Не от Хавьера. Он сеньоры Габриэллы Солер.
«Теперь я официально могу сообщить, что нашу семью с тобой ничего больше не связывает. Не буду врать, что меня это не радует. Живи своей жизнью, Анна. В нашей тебе больше делать нечего.»
Я прочитала трижды, но так и не смогла поверить в увиденное, поэтому прогнала сообщение через переводчик. И медленно, очень медленно до меня доходило, о чем именно говорила свекровь.
Я была частью семьи Солер исключительно потому, что меня в нее привел Диего. И лишь потеряв его, я потеряла бы связь с Хави, Марией, Сарой и даже Габриэллой.
А раз сеньора Солер так говорила, то…
Казалось, мой крик тогда разбудил все девять этажей. Но я кричала и не могла остановиться, выплескивая боль, и, мне стыдно в этом признаться, но, если бы не заявившиеся родители, я вполне могла бы выйти в окно. Меня ломало, меня убивало изнутри, меня колотило. И пока отец пытался меня удержать, а мать звонила в скорую, Лера вчитывалась в строчки на моем телефоне и стремительно бледнела.
– Нет, этого не может быть, – шептала она как в бреду, а после набирала кого-то. Может быть, даже сеньору Солер.
Я этого так и не узнала. В какой-то момент боль стала такой всепоглощающей, что мое сознание не выдержало и ускользнуло в темноту. Из которой я выныривала в больничной палате.
– Здравствуйте, Анна Леонидовна, – здоровался склонившийся надо мной незнакомый мужчина в белом халате, когда я смогла разлепить глаза. Голова гудела, воспоминания не спешили возвращаться, а во рту было так сухо, словно я провела на больничной койке не меньше пары месяцев. – Вы в четвертой городской больнице.

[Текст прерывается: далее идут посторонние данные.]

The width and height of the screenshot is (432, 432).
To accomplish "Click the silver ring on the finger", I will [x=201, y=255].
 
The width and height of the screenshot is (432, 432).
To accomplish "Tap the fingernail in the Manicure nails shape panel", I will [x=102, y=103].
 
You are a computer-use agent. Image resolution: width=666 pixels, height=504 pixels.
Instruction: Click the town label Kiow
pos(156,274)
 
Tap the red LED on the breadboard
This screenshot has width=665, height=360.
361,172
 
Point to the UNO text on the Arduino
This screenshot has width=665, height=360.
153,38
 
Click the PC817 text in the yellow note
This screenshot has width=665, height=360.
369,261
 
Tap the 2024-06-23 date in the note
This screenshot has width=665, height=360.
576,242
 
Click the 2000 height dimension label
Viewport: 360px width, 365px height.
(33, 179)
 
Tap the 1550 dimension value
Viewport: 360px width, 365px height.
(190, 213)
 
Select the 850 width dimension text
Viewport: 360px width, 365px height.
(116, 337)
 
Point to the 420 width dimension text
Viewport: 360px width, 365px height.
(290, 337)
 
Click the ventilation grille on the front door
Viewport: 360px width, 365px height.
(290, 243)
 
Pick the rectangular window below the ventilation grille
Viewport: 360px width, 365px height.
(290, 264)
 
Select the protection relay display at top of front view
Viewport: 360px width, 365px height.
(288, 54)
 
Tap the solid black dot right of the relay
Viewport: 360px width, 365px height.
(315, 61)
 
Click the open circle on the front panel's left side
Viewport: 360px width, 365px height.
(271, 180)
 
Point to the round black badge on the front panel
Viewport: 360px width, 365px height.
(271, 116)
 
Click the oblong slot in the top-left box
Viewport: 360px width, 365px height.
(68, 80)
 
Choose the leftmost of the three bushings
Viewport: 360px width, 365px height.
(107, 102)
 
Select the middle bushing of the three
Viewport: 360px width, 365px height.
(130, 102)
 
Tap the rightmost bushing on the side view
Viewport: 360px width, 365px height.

Скажите, вы помните, как здесь оказались?
Сознание плыло вместе со зрением, и, видимо, доктор это заметил, раз почти сразу я почувствовала укол в вену. Пара минут, и мне действительно стало чуть лучше.
– Нет, – просипела я спустя еще немного времени. – Можно воды?
– Конечно.
Мужчина не помог мне сесть, но придержал голову и поднес стакан, давая сделать несколько глотков.
– Вас доставила скорая, – вернулся к прерванной теме врач. – В очень, очень плохом состоянии. Что же вы так, Анна Леонидовна, не бережете себя?
Я не хотела отвечать. Но прострелившая разум мысль тут же сорвалась словами с губ.
– Мой муж умер.
Удивительно, но я не испытала ничего. Ни боли, ни горя, ни тоски. Словно все эмоции во мне перегорели, как старая лампочка накаливания. Пустили по ним слишком сильный ток, и все – пружинка обгорела и развалилась.
Вот я чувствовала себя такой же – сгоревшей и развалившейся.
– Мне жаль, – спустя недолгую паузу отозвался мужчина, и в его голосе действительно сквозило сожаление. – Но вам нужно быть сильной, Анна Леонидовна, чтобы позаботиться о себе и о ребенке.
Наверное, во мне было слишком много лекарств, раз начались слуховые галлюцинации, но я все равно рискнула переспросить:
– Каком ребенке?
Мужчина чуть печально улыбнулся.
– Вы беременны, гражданка Солер. Шесть-семь недель. Не буду скрывать, угроза прерывания все еще имеется, и она высока, поэтому мне очень нужна ваша помощь, чтобы сохранить эту маленькую жизнь.